* **Problem to solve**: List every line in the records that contains the string "FILLER".

* **Input records**:
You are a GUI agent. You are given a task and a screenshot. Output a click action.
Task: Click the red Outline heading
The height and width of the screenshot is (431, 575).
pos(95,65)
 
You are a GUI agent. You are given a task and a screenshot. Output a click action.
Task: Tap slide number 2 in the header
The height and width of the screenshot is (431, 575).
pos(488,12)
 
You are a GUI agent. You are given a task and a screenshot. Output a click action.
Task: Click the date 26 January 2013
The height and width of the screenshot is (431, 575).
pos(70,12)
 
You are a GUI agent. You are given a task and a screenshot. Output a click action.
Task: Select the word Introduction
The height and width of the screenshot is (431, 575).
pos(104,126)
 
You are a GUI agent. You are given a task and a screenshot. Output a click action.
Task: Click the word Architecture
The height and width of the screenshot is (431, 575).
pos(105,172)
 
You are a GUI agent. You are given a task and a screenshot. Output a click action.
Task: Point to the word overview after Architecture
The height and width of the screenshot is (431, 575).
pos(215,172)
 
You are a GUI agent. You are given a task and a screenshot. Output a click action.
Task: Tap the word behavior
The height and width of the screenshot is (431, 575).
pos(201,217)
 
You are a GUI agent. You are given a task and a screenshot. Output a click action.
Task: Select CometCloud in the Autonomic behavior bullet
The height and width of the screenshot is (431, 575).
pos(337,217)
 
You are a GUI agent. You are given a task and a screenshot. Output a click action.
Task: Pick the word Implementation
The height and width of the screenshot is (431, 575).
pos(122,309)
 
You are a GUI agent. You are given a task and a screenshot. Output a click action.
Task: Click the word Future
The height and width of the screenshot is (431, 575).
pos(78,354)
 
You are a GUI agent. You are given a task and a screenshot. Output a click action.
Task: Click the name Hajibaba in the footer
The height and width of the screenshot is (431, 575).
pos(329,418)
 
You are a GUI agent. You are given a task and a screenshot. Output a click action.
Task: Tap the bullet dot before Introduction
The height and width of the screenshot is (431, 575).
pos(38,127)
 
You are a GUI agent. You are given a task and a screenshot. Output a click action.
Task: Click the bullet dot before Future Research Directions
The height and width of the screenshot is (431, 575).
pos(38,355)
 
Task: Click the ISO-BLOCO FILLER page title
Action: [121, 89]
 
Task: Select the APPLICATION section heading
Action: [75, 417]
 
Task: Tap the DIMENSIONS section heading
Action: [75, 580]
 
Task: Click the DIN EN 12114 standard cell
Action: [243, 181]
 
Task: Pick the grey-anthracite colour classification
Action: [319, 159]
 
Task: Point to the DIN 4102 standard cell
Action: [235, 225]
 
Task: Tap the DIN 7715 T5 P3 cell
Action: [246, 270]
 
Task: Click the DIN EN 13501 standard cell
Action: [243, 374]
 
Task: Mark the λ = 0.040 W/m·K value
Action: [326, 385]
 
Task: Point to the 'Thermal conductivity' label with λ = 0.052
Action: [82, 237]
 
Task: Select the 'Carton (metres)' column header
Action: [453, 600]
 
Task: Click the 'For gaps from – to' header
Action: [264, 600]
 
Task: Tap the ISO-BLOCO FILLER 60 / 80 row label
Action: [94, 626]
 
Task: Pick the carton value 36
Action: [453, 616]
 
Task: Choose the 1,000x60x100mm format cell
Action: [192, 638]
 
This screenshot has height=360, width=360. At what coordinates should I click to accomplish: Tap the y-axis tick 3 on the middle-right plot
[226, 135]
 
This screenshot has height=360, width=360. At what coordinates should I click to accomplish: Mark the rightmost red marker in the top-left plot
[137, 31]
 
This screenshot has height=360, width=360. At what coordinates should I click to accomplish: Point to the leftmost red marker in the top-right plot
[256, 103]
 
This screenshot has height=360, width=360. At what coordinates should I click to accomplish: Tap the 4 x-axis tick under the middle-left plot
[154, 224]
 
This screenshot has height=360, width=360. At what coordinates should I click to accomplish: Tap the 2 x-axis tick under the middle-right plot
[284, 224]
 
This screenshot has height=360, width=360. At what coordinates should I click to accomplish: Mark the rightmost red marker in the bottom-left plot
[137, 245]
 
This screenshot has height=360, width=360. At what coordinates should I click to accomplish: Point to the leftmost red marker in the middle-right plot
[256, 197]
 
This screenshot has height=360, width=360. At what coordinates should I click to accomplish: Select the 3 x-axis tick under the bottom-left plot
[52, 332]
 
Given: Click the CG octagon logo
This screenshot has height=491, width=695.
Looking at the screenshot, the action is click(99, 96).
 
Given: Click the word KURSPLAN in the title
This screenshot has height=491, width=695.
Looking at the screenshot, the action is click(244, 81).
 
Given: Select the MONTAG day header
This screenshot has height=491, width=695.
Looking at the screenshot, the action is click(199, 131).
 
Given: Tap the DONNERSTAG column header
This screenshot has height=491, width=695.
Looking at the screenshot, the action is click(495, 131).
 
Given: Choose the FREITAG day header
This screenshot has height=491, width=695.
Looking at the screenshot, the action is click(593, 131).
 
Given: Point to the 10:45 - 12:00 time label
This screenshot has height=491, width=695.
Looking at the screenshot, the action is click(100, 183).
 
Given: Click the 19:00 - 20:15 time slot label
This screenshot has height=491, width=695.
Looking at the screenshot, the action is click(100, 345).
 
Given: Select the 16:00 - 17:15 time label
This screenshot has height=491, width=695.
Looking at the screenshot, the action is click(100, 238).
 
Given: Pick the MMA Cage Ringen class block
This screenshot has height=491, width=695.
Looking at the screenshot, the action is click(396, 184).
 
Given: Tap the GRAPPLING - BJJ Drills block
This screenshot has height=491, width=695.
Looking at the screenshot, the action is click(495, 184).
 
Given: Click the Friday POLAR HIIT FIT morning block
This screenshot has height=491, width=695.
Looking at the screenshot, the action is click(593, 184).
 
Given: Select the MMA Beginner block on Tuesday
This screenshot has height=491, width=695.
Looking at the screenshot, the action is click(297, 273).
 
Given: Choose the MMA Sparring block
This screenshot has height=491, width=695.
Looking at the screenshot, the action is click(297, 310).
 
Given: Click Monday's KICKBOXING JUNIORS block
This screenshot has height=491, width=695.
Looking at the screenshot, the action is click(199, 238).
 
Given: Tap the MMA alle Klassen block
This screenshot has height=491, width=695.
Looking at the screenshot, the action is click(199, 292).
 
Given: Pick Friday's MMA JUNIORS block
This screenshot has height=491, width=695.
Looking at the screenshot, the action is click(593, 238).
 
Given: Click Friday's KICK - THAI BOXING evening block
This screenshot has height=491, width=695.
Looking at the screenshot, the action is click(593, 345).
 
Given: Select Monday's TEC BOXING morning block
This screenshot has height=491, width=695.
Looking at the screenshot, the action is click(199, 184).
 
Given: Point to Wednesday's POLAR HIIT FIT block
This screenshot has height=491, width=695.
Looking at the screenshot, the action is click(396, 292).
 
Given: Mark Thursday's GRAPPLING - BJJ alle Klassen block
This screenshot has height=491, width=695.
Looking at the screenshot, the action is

* **Answer to this problem**:
Task: Click the ISO-BLOCO FILLER page title
Task: Tap the ISO-BLOCO FILLER 60 / 80 row label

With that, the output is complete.